The results of a referendum made Oregon the first U.S. state to make it legal for a doctor to prescribe a life-ending drug to a terminally ill patient of sound mind who makes the request. However, doctors cannot administer the life-ending drugs and the patient must swallow them without help. Patients must state three times -- once in writing -- that they wish to die, and those statements must be made at least 15 days apart. They must also obtain a concurring opinion from a second doctor that they have less than six months to live and are of sound mind. The law took effect in late 1997, and through June, 2014, just over 800 people had used the law.
The state became the first in the U.S. to allow a person's right to die through legislation rather than through a court decision or a referendum result. Vermont's law, which took effect in May 2013, is closely modelled on the system in Oregon and uses the same safeguards. Patients must state three times, including once in writing -- that they wish to die. They must also obtain a concurring opinion from a second doctor that they have less than six months to live and are of sound mind.

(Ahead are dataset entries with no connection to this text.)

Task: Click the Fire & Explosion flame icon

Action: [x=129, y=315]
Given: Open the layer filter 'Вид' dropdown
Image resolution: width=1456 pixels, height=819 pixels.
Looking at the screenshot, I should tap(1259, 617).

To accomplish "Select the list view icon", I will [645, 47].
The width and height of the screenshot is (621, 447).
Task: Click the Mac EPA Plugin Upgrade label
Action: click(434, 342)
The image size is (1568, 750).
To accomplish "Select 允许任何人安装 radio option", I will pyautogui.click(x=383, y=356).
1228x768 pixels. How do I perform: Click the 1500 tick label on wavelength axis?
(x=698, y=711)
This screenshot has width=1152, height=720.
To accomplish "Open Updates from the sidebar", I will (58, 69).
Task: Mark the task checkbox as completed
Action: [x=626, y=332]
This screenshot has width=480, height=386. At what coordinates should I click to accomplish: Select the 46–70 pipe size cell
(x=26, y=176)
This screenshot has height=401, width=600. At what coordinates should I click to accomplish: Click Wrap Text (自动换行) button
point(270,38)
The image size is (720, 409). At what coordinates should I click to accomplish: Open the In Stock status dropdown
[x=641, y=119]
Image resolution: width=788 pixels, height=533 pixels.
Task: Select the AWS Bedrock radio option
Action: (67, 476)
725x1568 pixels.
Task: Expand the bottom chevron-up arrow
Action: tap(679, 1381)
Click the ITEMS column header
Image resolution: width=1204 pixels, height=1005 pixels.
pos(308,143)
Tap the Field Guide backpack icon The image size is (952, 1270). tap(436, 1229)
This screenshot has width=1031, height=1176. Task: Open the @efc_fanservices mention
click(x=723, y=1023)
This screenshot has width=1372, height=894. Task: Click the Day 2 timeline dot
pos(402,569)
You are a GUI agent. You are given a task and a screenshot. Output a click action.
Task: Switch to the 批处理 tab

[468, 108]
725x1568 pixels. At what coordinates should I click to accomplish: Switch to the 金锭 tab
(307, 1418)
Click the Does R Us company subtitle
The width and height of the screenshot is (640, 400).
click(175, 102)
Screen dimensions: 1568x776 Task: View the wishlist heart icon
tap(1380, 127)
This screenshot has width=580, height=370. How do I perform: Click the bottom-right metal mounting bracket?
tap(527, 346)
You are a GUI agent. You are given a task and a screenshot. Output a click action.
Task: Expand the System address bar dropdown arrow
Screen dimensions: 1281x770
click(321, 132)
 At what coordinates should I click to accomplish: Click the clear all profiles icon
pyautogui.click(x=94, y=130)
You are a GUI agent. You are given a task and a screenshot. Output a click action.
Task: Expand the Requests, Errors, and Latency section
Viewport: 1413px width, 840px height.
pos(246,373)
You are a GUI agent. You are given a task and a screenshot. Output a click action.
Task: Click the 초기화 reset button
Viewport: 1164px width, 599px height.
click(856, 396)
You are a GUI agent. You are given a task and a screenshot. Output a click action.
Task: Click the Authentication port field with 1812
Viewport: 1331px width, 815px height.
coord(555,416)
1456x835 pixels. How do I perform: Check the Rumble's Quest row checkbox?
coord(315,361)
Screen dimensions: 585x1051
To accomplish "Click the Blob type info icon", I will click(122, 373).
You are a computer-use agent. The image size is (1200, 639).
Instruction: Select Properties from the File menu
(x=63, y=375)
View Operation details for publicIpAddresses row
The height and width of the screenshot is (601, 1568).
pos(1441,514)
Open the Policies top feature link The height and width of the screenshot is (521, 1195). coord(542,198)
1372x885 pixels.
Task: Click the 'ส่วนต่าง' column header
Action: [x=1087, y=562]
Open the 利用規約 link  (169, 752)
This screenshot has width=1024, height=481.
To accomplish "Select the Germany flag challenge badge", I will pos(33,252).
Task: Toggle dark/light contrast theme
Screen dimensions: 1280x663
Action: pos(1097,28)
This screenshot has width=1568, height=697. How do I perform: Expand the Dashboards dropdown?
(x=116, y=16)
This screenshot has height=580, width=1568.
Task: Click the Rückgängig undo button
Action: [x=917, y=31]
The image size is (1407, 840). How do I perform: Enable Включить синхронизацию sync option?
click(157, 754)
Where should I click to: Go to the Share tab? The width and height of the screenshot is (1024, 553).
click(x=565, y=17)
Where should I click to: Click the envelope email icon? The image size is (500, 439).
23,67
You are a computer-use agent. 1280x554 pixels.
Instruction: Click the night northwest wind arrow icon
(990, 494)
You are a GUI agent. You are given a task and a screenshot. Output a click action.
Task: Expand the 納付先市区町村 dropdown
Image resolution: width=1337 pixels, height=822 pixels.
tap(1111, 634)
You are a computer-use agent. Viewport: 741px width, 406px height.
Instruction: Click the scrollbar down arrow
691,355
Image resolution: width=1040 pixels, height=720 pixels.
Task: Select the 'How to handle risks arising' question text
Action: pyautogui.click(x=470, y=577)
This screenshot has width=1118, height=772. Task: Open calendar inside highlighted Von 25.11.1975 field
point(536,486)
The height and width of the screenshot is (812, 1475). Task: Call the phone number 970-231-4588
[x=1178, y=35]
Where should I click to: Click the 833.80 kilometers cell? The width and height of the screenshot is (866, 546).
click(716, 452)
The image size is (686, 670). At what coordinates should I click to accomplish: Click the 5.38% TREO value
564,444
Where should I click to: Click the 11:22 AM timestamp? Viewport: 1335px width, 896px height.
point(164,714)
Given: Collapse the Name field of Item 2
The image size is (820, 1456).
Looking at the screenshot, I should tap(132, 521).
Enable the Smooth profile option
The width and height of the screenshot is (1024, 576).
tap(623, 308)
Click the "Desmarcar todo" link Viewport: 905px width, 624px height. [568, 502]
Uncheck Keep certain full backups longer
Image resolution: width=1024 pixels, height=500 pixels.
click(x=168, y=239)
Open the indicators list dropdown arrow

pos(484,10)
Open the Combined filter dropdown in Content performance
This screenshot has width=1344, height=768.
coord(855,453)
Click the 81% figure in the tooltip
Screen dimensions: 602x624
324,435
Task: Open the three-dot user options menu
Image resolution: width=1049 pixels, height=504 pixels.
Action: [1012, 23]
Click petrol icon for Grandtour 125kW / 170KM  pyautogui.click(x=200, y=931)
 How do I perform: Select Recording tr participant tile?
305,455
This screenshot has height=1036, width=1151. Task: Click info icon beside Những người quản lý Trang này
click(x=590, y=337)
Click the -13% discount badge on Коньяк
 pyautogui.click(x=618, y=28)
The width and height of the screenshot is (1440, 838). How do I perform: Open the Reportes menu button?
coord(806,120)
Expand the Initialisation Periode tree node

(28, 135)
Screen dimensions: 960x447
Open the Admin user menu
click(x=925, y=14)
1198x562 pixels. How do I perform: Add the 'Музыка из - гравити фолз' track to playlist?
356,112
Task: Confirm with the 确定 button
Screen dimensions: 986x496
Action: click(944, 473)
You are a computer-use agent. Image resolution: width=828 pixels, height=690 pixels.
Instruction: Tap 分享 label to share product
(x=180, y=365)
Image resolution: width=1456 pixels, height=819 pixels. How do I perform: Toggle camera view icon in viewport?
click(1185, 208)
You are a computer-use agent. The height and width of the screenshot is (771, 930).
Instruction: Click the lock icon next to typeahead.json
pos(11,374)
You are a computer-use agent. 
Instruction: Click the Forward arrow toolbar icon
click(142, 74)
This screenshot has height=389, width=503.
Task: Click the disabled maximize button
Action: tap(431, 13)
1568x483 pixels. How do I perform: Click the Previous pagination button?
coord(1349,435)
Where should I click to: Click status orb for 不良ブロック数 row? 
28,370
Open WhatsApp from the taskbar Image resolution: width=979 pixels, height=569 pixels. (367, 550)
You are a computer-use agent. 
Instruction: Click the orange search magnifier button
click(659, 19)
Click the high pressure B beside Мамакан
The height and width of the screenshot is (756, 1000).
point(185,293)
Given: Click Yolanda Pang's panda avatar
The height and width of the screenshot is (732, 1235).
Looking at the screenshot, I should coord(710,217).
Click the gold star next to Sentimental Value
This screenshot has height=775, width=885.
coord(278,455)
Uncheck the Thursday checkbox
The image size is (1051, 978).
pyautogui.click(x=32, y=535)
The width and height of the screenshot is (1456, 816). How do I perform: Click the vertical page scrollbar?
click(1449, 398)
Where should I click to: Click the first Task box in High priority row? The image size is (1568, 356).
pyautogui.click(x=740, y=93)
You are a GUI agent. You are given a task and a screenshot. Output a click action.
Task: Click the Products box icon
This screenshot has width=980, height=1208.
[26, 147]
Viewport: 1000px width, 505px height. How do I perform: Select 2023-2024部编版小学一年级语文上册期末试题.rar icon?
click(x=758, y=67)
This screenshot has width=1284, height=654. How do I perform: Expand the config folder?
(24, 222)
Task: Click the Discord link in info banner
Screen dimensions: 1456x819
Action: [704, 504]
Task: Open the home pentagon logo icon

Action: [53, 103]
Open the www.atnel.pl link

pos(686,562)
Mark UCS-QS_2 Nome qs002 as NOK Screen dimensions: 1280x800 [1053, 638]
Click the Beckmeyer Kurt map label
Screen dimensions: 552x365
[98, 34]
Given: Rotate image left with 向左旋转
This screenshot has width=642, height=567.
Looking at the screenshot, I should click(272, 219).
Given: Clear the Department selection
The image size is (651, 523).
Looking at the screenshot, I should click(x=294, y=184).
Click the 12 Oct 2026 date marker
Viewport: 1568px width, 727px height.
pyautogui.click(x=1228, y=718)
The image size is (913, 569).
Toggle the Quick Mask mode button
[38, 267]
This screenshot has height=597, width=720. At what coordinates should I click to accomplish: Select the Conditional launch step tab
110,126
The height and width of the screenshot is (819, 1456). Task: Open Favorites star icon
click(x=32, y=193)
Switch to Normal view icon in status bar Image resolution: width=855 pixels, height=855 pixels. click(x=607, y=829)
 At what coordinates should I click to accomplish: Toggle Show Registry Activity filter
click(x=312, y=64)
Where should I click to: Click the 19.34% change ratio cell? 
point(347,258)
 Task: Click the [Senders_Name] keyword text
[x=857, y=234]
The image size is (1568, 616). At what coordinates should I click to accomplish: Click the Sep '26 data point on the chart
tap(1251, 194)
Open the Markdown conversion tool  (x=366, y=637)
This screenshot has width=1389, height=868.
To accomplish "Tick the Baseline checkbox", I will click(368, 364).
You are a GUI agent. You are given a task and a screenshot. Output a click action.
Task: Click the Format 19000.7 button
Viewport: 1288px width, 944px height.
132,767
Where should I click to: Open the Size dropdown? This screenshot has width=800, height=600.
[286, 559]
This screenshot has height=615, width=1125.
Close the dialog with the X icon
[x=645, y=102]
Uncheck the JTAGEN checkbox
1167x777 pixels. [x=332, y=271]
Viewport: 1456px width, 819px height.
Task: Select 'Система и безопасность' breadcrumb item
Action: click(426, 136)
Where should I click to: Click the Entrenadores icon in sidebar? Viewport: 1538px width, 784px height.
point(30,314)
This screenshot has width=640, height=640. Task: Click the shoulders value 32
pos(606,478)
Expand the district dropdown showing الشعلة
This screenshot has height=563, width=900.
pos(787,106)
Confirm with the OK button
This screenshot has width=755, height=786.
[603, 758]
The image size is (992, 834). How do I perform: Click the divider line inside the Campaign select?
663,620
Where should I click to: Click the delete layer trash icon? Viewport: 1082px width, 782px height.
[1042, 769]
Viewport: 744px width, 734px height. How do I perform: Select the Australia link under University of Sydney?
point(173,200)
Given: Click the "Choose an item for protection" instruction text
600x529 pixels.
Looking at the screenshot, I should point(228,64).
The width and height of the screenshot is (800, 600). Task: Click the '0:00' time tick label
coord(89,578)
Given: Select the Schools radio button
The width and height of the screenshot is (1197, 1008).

In January 2014, a judge ruled that competent, terminally ill patients have the right to seek their doctors' help in getting prescription medication if they want to end their lives on their own terms. The state's attorney general is appealing the ruling, and a decision on whether it will be upheld is expected later this year.
A referendum saw the state enact right to die legislation in 2008. As in Oregon, patients with less than six months to live must administer the doctor-prescribed lethal medication on their own. According to a government report, 549 people applied for the right to die between 2009 and 2013. Of those, 525 actually took their own lives.
In 2009, the state's Supreme Court ruled that Montana's public policy supports mentally competent, terminally ill patients being able to choose aid in dying. Physicians are allowed to prescribe medication that patients must administer themselves. More detailed legislative bills have been introduced in the state but have not passed. The court ruling still stands today, but data about its usage is not available.
A law passed in 1942 forbade anyone from helping someone kill themselves for selfish reasons. As a result, people arguing that they are assisting with a suicide for unselfish motives are not considered to be committing a crime. Suicides can be assisted by people other than doctors and no medical condition needs to be established. Switzerland is the only country that allows foreigners to travel there for the purpose of ending their own lives.
In the Netherlands, euthanasia is legal under specific circumstances and for children over the age of 12 with parental consent. In Europe, patients don't have to prove that they have a terminal illness -- establishing unbearable suffering is usually sufficient. Dutch doctors are allowed to perform euthanasia if a patient whose unbearable suffering has no hope of improvement asks to die with a full understanding of the situation. A second doctor must agree with the decision to help the patient die.